■ **INSTRUCTION 1**
In the text about Squid's native log file format, list the kinds of information it says the native format logs beyond the common log file format.

_ _ _

The native log file format
The native format is different for different major versions of Squid. For Squid-1.0 it is:
time elapsed remotehost code/status/peerstatus bytes method URL
For Squid-1.1, the information from the hierarchy.log was moved into access.log. The format is:
time elapsed remotehost code/status bytes method URL rfc931 peerstatus/peerhost type
For Squid-2 the columns stay the same, though the content within may change a little.
The native log file format logs more and different information than the common log file format: the request duration, some timeout information, the next upstream server address, and the content type.
There exist tools, which convert one file format into the other. Please mind that even though the log formats share most information, both formats contain information which is not part of the other format, and thus this part of the information is lost when converting. Especially converting back and forth is not possible without loss.
squid2common.pl is a conversion utility, which converts any of the squid log file formats into the old CERN proxy style output. There exist tools to analyse, evaluate and graph results from that format.
access.log native format in detail
It is recommended though to use Squid's native log format due to its greater amount of information made available for later analysis. The print format line for native access.log entries looks like this:
"%9d.%03d %6d %s %s/%03d %d %s %s %s %s%s/%s %s"
Therefore, an access.log entry usually consists of (at least) 10 columns separated by one ore more spaces:
time
A Unix timestamp as UTC seconds with a millisecond resolution. You can convert Unix timestamps into something more human readable using this short perl script:
#! /usr/bin/perl -p
s/^d+.d+/localtime $&/e;
duration
The elapsed time considers how many milliseconds the transaction busied the cache. It differs in interpretation between TCP and UDP:
For HTTP/1.0, this is basically the time between accept() and close().
For persistent connections, this ought to be the time between scheduling the reply and finishing sending it.
For ICP, this is the time between scheduling a reply and actually sending it.
Please note that the entries are logged after the reply finished being sent, not during the lifetime of the transaction.
client address
The IP address of the requesting instance, the client IP address. The client_netmask configuration option can distort the clients for data protection reasons, but it makes analysis more difficult. Often it is better to use one of the log file anonymizers.

_ _ _

■ **INSTRUCTION 2**
Carry over the rows, starting at the first one and ending with the line containing "I will coord(136,106).". Add 130 to every coordinate in the answers.

_ _ _

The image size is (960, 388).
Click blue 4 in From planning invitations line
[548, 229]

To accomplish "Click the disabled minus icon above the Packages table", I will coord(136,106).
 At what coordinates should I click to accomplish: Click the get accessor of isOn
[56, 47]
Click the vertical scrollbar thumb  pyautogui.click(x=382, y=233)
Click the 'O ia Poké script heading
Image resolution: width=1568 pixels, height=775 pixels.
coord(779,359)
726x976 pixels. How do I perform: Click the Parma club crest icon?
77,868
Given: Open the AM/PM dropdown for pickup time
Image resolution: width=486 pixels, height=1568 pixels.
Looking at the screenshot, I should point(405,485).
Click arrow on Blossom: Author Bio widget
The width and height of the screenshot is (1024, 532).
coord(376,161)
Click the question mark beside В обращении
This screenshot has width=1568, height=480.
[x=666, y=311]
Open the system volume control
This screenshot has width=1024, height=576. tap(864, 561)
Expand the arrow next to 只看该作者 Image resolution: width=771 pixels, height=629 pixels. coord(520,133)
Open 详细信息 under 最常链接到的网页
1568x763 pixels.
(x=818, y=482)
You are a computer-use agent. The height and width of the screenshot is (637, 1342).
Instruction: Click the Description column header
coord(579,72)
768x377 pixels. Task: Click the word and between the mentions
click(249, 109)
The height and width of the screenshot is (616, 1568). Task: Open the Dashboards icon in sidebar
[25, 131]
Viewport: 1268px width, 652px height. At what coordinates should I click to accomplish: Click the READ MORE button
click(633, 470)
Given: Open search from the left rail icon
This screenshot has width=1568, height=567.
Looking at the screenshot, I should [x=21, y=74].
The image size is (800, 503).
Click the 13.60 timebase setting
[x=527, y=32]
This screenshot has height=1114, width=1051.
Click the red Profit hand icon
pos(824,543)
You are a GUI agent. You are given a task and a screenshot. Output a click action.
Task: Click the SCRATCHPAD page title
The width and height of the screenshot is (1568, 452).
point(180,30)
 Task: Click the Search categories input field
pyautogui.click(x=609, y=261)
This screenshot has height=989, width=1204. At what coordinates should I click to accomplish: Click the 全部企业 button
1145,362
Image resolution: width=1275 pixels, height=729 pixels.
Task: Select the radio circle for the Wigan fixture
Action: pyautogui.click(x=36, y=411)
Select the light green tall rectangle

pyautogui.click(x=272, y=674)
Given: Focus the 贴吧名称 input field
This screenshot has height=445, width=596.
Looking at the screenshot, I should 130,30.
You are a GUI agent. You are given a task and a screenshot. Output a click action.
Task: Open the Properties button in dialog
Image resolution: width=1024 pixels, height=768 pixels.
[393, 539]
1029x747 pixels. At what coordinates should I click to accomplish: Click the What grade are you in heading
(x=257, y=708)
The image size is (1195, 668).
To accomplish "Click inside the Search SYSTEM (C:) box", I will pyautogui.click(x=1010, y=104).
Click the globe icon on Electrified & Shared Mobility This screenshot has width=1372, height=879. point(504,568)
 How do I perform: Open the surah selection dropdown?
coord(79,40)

_ _ _

■ **FULL ANSWER 1**
- the request duration
- some timeout information
- the next upstream server address
- the content type

■ **FULL ANSWER 2**
The image size is (960, 388).
Click blue 4 in From planning invitations line
[678, 359]

To accomplish "Click the disabled minus icon above the Packages table", I will coord(266,236).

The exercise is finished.